In other words, not only do they lose over $8K to income taxes, but they would earn even more if not for payroll taxes – about $5K according to Tax Foundation. All in all, the total tax burden for wage earners is 31.3% of pre-tax earnings.
This only expresses federal tax liability. I have not even broached property taxes, state and local taxes, sales tax, capital gains, and excise taxes. Of course, many taxes are actually regressive and adversely burden low income people – such as the excise tax on cigarettes.
If you want a consumer driven economy, taking over 30% of everyone’s income does not aid to that end, nor does it address any other financial concerns. Economists from the IMF, for example, found strong empirical evidence concludes that higher income tax rates negatively affects household savings rates.
Current tax policy imposes a substantial financial burden on everyone. The top 20% already pay 70% of income taxes, yet pundits believe there is no limit to which they can be taxed. There is a diminishing return on raising the top marginal rate – you can only “tax the rich” so much. Eventually, everyone will end up paying more with little improvement on revenue. Despite the rhetoric, tax revenue has never exceeded 20% of GDP regardless of tax rate.
It’s important to understand the concept of marginal utility as it relates to tax burden. For example, at my $40K salary from before, an extra $1 in my pocket is of greater benefit to me than it would be for someone making $250K. My tax liability may be nominally smaller, but, in real terms, has a greater effect on overall loss of utility. Even if you increase the top marginal tax rate, everyone in the lower quintiles still suffers a greater loss of utility.
You might think a progressive income tax reduces the marginal utility effect, but, as stated previously, money is taxed numerous other ways – excise, gas, property, and more. Thus, total tax burden is really greater than the 31% burden on wages. With this in mind, I think we should scrap current tax policy in favor of a flat tax. Ultimately, there should be no federal income tax.

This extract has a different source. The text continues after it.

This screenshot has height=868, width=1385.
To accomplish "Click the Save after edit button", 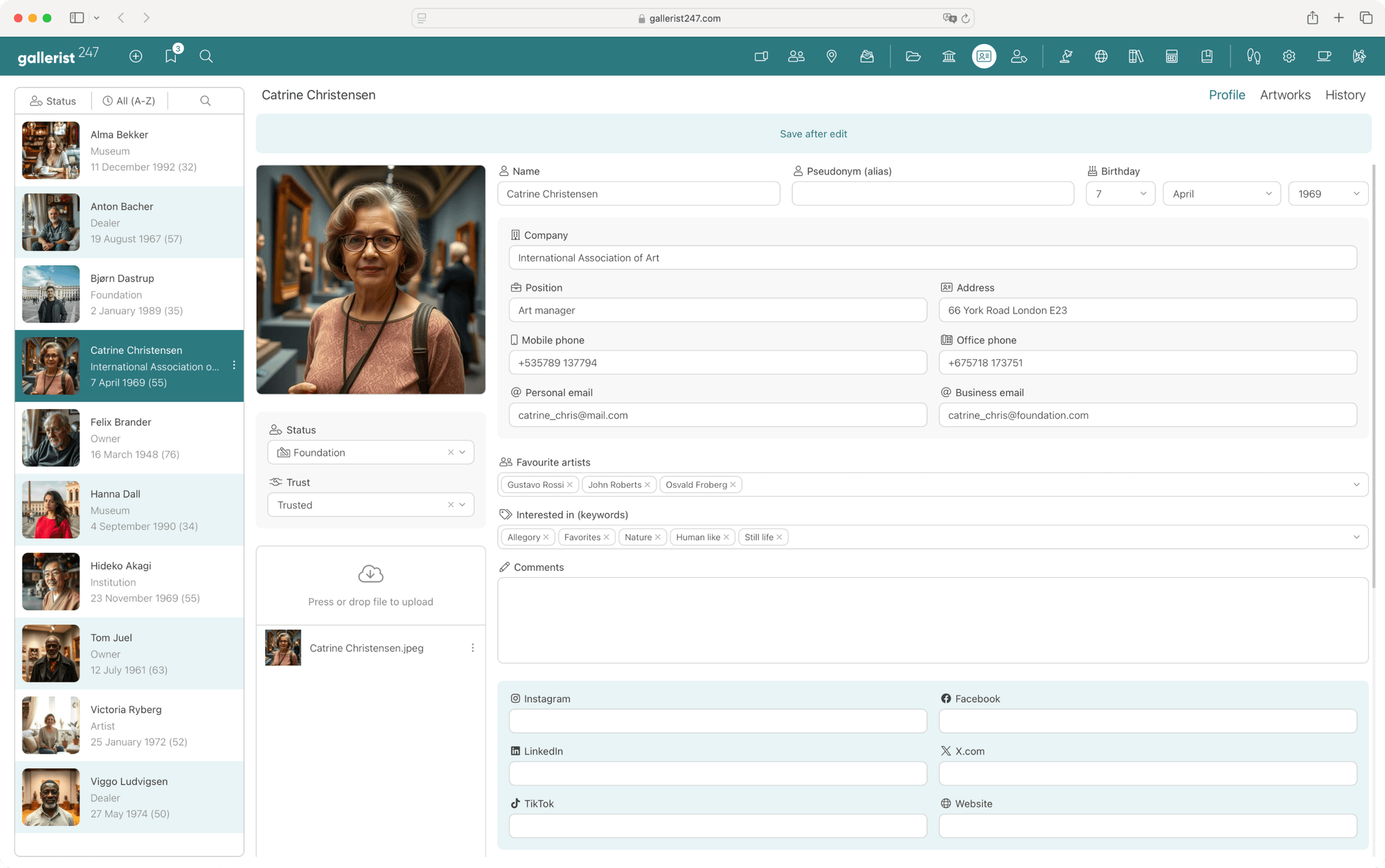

Various political philosophies maintain their own principles on taxation. Economically speaking, however, high levels of taxation become a major financial burden for everyone; especially average income earners. It’s important to understand how taxation financially affects individuals as well as the entire economy. We can always debate the efficacy of various tax-funded programs, but ultimately the greater cost is the respective precedent of taxation.